They reached Galaxidi before the evening and the land-breeze fell, and the Capsina, who had cousins there, went ashore with the baby, intending to leave it there, for, indeed, on the brig they had but little time or fit temper for a child that should have been still lying at its mother's breast. She heard from her friends of a young mother who would perhaps take charge of it, for her own child, a baby of three days old, had suddenly died, and the Capsina herself took it there, nursing it with a singular tenderness, and jealous of all hands that touched it.

"See," she said to the mother, "I have brought you this to care for. I am told that your own baby has died. It seems like a gift of God to you, does it not? Yet it is no gift," she added, suddenly; "the child is to be mine. But I will pay you well."

The young woman, no more, indeed, than a girl, came forward from where she had been sitting, and looked at the baby for a moment with dull, lustreless eyes.

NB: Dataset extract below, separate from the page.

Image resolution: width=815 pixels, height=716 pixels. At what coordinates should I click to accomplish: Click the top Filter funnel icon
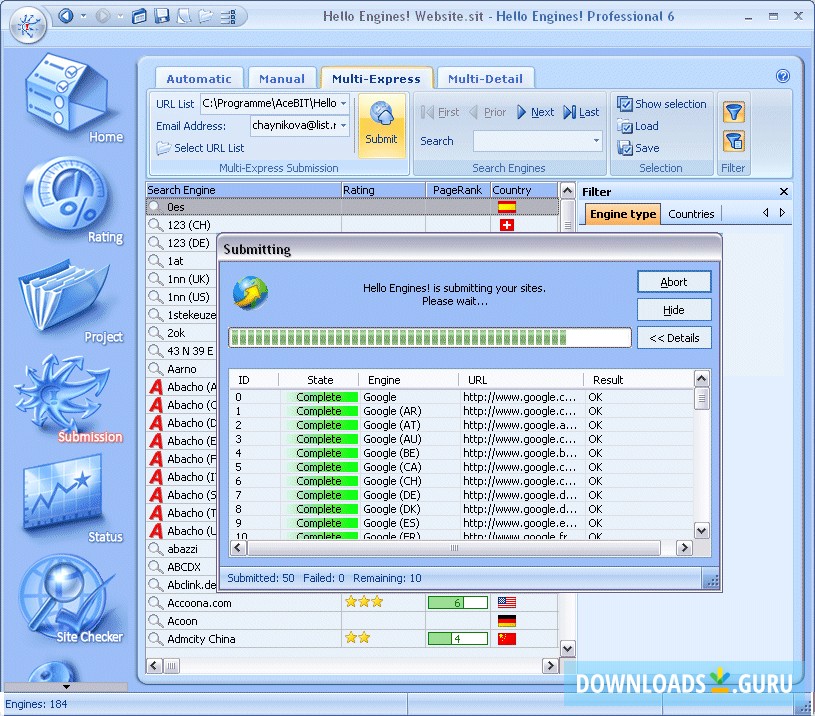coord(733,112)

Then suddenly the mother's love, widowed of its young, leaped into her face.

"Ah, give it to me," she cried, quickly. "Give it me," and a moment afterwards the baby was at her breast.

The Capsina stared for a little space in wonder and amazement, then her face softened and she sat down by the girl.

"What is your name?" she asked.

"Catherine Vlastos," and her voice caught in her throat; "but Constantine Vlastos, my husband, is dead, and the little one is dead."

Again the Capsina waited without words.

"Tell me," she said, at length, "what is it you feel? How is it that you want the child? It is nothing to you."